Perhaps my human rights are changing with age. Am I, at 76, entitled to expect an offer of a seat on a crowded Tube train? Is it my right that somebody should help me with my suitcase when I am carrying it upstairs? I don’t know. Nor do I care. But some people care very much about the deprivation of rights that they believe to be theirs.

Consider the case of the television presenter Louise Minchin, who has reportedly kicked up a fuss about being made to sit on the left-hand side of her male co-presenter on BBC Breakfast, Dan Walker. The producers tried putting her on his right, but found it ‘didn’t work’. It didn’t work, apparently, because people don’t like to see a man sitting on a sofa on a woman’s left. It feels wrong, just as it would feel wrong for a man to be seen standing on his bride’s left as he takes his wedding vows before an altar.

Nobody seems to have thought much about it before, but that’s the way that couples nearly always appear on screen, in photographs, and on public occasions — woman on left, man on right. But why? Is it, as some have said, because being on the right suggests greater authority? And if so, is it not sexist and discriminatory to make the far more experienced Ms Minchin sit on the left of the new male recruit to the programme, thus implying that he is the more authoritative of the two? Is it not an infringement of Ms Minchin’s human rights?
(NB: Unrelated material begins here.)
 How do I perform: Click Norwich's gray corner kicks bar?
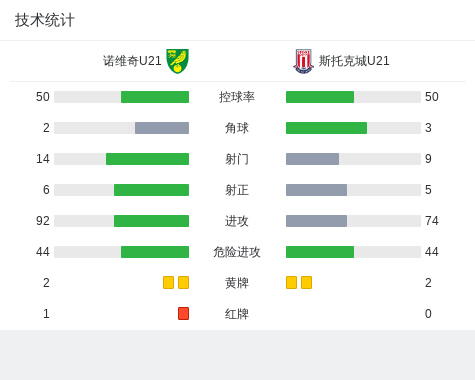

I wouldn’t have thought so, but then what about Anders Breivik, the Norwegian Nazi who murdered 77 innocent people in a bombing and gun massacre in 2011. His victims were mostly guilty of no more than attending a left-wing holiday camp. As an admirer of Adolf Hitler, and a man still planning to fight to the death for the triumph of national socialism, Breivik has hitherto evinced little enthusiasm for human rights. But after serving five years of his 21-year prison sentence in a Norwegian jail, he has developed a surprising interest in them. He has accused the Norwegian government of breaching a clause in the European Convention on Human Rights that prohibits ‘inhuman or degrading treatment or punishment’.

In court he spelt out how. He was given cold coffee and made to eat and drink from plastic cups and plates. He was held in isolation and not allowed to see any of his Nazi friends. He wasn’t even allowed to publish books of Nazi propaganda. Worst of all — ‘worse than waterboarding’, he said — he was made to eat microwaved ready meals. All this, in his view, amounted to torture.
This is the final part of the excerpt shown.